Method CompareArrays(ByRef first, ByRef second, Output pMessage) As %Boolean [ ProcedureBlock = 0 ]
{
New tEqual,tRef1,tRef2,tRef1Data,tRef1Value,tRef2Data,tRef2Value

Set pMessage = ""
Set tEqual = 1
Set tRef1 = "first"
Set tRef2 = "second"
While (tRef1 '= "") || (tRef2 '= "") {
#; See if the subscript is the same for both arrays.
#; If not, one of them has a subscript the other doesn't, and they're not equal.
If (\$Piece(tRef1,"first",2) '= \$Piece(tRef2,"second",2)) {
Set tEqual = 0
Set pMessage = "Different subscripts encountered by \$Query: "_
\$Case(tRef1,"":"<end>",:tRef1)_"; "_\$Case(tRef2,"":"<end>",:tRef2)
Quit
}

Kill tRef1Value,tRef2Value
Set tRef1Data = \$Data(@tRef1,tRef1Value)
Set tRef2Data = \$Data(@tRef2,tRef2Value)

_ _ _

JOBS
**1)** In the CompareArrays code, begin at the words "Set tEqual = 1" and stop after "they're not equal.", substituting "lists" for "arrays".
**2)** In the CompareArrays code, what value is tRef2 set to before the While loop starts?
Answer from the CompareArrays code alone.

_ _ _

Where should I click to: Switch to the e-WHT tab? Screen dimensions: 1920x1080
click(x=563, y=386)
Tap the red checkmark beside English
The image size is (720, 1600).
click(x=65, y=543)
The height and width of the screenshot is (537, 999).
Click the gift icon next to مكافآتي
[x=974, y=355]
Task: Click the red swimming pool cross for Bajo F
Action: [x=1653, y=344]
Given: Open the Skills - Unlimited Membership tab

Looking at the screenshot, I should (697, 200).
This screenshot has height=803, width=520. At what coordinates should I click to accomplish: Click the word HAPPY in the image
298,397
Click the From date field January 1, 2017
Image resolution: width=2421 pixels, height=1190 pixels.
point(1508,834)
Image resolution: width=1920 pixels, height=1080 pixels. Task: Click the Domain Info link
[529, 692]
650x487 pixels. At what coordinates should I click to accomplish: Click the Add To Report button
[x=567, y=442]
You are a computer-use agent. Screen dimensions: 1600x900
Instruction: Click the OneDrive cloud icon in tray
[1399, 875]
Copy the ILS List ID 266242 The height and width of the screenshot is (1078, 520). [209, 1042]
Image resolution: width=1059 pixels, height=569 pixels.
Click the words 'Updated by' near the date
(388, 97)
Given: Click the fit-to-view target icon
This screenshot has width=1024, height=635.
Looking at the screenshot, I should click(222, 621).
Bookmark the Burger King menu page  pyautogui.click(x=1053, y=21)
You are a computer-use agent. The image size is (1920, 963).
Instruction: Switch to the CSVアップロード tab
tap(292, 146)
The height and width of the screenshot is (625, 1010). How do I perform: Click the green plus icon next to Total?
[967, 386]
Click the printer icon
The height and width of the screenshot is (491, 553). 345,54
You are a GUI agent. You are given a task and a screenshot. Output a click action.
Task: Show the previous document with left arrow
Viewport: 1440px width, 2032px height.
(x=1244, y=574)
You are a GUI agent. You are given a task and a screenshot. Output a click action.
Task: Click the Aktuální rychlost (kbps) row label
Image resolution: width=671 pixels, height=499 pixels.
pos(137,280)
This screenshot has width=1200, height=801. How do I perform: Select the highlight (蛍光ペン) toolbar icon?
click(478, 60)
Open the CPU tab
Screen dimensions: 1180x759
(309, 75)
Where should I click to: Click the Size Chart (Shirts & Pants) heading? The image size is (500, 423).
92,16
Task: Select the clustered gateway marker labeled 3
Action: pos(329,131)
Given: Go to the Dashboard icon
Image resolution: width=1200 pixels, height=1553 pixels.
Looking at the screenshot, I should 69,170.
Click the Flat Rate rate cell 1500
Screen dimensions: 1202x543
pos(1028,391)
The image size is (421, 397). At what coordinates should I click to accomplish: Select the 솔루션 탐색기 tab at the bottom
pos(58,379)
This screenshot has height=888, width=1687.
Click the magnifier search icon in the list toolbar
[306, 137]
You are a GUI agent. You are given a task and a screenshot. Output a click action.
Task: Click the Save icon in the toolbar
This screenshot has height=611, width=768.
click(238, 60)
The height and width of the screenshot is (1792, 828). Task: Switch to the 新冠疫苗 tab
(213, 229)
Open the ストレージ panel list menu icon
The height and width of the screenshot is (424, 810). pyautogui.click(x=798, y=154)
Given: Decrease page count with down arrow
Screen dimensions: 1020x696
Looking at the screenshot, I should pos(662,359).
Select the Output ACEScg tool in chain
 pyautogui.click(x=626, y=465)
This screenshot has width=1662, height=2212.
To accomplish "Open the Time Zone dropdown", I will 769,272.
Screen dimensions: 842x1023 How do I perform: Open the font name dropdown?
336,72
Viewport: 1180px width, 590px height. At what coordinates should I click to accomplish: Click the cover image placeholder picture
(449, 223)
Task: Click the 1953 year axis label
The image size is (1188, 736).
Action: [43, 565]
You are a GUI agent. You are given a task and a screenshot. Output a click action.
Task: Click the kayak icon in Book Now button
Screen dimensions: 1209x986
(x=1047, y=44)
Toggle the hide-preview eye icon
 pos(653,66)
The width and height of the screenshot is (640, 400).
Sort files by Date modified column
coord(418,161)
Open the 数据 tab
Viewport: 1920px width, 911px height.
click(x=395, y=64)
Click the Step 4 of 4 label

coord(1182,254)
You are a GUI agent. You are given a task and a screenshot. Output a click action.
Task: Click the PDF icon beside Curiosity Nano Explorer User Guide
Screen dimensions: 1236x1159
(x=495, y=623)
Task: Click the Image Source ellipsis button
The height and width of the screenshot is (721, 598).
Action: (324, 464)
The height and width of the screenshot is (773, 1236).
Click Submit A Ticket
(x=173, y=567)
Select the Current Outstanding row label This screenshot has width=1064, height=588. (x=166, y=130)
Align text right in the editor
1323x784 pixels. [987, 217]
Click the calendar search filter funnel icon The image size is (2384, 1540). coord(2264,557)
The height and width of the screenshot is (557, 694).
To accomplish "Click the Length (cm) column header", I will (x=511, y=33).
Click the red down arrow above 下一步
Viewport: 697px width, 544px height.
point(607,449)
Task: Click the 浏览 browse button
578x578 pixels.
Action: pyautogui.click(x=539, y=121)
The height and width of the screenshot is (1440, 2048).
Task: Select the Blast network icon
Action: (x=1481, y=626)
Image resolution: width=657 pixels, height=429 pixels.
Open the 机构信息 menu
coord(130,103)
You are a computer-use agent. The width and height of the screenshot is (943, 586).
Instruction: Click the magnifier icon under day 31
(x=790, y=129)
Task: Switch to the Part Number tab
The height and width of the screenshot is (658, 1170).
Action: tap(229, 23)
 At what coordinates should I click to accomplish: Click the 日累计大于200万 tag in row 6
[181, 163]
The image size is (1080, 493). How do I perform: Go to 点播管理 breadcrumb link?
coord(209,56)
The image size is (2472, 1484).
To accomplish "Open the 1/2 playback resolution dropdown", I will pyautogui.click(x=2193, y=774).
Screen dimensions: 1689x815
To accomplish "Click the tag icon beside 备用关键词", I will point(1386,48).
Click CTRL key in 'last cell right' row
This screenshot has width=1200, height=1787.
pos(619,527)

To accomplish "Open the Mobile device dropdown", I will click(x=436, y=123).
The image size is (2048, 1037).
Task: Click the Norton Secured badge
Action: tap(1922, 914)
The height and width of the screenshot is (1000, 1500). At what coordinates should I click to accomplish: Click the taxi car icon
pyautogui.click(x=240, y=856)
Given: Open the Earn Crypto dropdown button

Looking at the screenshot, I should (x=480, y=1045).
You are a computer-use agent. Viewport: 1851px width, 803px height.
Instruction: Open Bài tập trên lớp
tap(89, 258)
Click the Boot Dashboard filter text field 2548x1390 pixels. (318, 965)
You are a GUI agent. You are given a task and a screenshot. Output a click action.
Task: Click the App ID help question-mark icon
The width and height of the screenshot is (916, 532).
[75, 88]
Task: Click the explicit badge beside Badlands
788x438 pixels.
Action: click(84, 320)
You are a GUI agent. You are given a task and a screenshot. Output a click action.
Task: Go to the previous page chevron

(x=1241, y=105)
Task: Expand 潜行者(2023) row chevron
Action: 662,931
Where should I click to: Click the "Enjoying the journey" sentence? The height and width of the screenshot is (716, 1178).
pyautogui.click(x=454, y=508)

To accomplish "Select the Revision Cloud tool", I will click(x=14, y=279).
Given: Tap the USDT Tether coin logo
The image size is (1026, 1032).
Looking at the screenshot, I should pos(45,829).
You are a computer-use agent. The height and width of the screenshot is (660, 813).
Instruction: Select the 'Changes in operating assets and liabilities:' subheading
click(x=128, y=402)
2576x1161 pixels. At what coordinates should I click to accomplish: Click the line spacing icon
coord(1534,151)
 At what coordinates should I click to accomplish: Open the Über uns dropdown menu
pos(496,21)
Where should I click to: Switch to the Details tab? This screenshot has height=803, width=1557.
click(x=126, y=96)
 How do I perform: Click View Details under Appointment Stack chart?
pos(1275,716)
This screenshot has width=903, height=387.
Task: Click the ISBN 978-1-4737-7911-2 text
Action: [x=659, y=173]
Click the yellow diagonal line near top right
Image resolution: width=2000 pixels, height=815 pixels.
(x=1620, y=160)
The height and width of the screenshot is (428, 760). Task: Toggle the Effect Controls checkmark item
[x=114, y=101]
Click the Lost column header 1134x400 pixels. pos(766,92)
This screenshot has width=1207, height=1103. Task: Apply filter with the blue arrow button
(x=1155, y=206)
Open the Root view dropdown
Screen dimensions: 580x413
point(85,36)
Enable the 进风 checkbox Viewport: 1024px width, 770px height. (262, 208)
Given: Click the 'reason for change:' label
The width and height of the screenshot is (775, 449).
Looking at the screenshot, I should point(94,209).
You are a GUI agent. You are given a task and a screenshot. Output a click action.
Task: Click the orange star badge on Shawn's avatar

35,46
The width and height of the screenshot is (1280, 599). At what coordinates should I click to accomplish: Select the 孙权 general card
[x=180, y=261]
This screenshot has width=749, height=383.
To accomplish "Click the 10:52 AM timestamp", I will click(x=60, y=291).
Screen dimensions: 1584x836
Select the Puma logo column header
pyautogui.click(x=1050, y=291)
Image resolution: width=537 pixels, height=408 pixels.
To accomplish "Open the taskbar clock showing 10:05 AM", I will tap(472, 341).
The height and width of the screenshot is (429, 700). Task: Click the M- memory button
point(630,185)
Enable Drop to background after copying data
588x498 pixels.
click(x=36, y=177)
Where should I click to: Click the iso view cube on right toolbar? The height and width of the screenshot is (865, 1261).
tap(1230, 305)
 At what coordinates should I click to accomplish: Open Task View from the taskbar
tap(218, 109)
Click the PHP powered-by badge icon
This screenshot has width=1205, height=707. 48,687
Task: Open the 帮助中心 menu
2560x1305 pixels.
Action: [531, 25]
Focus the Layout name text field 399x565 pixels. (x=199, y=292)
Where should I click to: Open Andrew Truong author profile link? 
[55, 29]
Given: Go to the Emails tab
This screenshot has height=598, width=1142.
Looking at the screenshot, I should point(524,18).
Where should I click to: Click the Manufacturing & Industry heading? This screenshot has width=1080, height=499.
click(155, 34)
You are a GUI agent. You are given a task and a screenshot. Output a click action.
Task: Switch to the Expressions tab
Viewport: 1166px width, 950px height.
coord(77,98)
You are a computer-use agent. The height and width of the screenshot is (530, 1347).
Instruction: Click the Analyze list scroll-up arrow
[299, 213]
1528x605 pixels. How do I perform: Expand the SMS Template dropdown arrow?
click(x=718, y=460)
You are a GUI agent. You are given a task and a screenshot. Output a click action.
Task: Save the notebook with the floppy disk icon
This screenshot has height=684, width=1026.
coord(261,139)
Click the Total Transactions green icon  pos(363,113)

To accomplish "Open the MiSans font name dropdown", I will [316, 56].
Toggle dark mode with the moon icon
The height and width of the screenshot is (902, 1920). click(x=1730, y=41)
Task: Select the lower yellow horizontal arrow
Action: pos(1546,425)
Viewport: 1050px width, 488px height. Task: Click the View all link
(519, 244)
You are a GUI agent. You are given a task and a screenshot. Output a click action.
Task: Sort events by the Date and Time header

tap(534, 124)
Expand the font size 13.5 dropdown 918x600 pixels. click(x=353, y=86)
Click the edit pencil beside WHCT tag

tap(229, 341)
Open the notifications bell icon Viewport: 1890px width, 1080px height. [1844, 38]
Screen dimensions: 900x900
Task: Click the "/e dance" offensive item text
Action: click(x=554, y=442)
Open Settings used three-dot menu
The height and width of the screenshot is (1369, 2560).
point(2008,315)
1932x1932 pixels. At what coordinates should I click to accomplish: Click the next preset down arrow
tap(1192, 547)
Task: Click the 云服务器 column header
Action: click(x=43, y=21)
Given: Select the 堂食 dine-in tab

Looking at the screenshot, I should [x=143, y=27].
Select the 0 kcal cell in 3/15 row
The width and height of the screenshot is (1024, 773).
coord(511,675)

_ _ _

TASK SOLUTIONS
**1)**
Set tEqual = 1
Set tRef1 = "first"
Set tRef2 = "second"
While (tRef1 '= "") || (tRef2 '= "") {
#; See if the subscript is the same for both lists.
#; If not, one of them has a subscript the other doesn't, and they're not equal.

**2)** The string "second".